Several difficulties still hinder the design of clinical therapeutic protocols based on modulation of TNFR costimulatory pathways. Some of these costimulatory receptors have a more broad expression than OX40 and 4-1BB that could lead to unwanted effects. The best example is CD40 that is constitutively expressed on platelets and triggers platelet activation and thrombosis following ligation by CD40L (i.e., induced on activated platelets) [51, 68]. As expected, CD40 blockade was complicated by thrombotic events in humans [49, 69]. Therapeutic strategies that enable cell-subset-specific targeting of costimulatory receptors/ligands are needed for clinical applications. Another issue that complicates the clinical translation of costimulatory receptor modulation is that most of the data on the roles of TNF receptors and ligands originate from studies done on animals and much more limited information is available about the expression and roles of these molecules in various stages of human disease.
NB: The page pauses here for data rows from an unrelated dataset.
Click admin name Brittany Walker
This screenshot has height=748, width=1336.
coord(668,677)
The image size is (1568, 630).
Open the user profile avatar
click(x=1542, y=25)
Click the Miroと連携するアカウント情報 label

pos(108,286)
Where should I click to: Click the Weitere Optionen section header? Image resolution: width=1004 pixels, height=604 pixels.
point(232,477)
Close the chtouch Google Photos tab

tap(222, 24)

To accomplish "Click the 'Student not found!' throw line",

This limitation is further potentiated by the gap in the knowledge of immune mechanisms that underlie human disease versus animal models of the disease. This is particularly true in the case of atherosclerosis, where stark differences exist between the pathogenic mechanisms of atherosclerosis in animal models and the human disease. In addition, appropriate models to dissect the mechanisms responsible for atherosclerotic plaque rupture are still awaited. Another complication arises from the complexity of the costimulatory TNFR pathways, with several members regulating independently or in concert the activation, proliferation, survival, and function of effector T cells. Future studies based on animal models that better reproduce the evolution of human disease will hopefully clarify some of these issues and will close the gap between experimental data and clinical application of TNFR modulation.

12. Conclusion

Costimulatory receptors and ligands of the TNFR/TNF superfamily provide vital signals that promote the activation and survival of T cells and guide the differentiation and function of effector/memory T cells. It is therefore not surprising that recent research has shown that these receptors and ligands have important roles in regulating the immune response that underlies atherosclerosis. Importantly, data available so far paint an optimistic picture for future clinical applications of TNFR modulation. In particular, OX40/OX40L and 4-1BB/4-1BBL are promising candidates for immunemodulation in atherosclerosis, with CD40/CD40L being marred by thromboembolic complications. The main advantages of immunemodulation of OX40/OX40L or 4-1BB/4-1BBL are specific targeting of pathogenic effector T cells without generalised immunosuppression of T cells; inhibition of both proliferation and survival of activated T cells; concomitant induction of Treg cells and/or amplification of their suppressive function. However, future research is still required to clarify some points such as patient selection (responses may be better in patients that have enhanced levels of TNFR costimulatory receptors); which costimulatory receptor or combination of receptors is better to modulate the disease; timing and dosing of pharmacological reagents; which therapeutic reagent (neutralising antibodies, depleting antibodies, TNFR-Ig-fusion proteins, TRAF inhibitors) induces the best clinical effects with minimum unwanted reactions. Hopefully, we are not very far from the day when TNFR targeting will lead to (co-)stimulating results in the clinical setting.

Conflict of Interests

The authors declare no conflict of interests.


The authors apologise for the seminal contributions that could not be cited in this work due to lack of space. The authors’ research is supported by the the British Heart Foundation (Grant no. PG/10/50/28434, to IED and JCK) and St. George’s Hospital Charity, London, UK.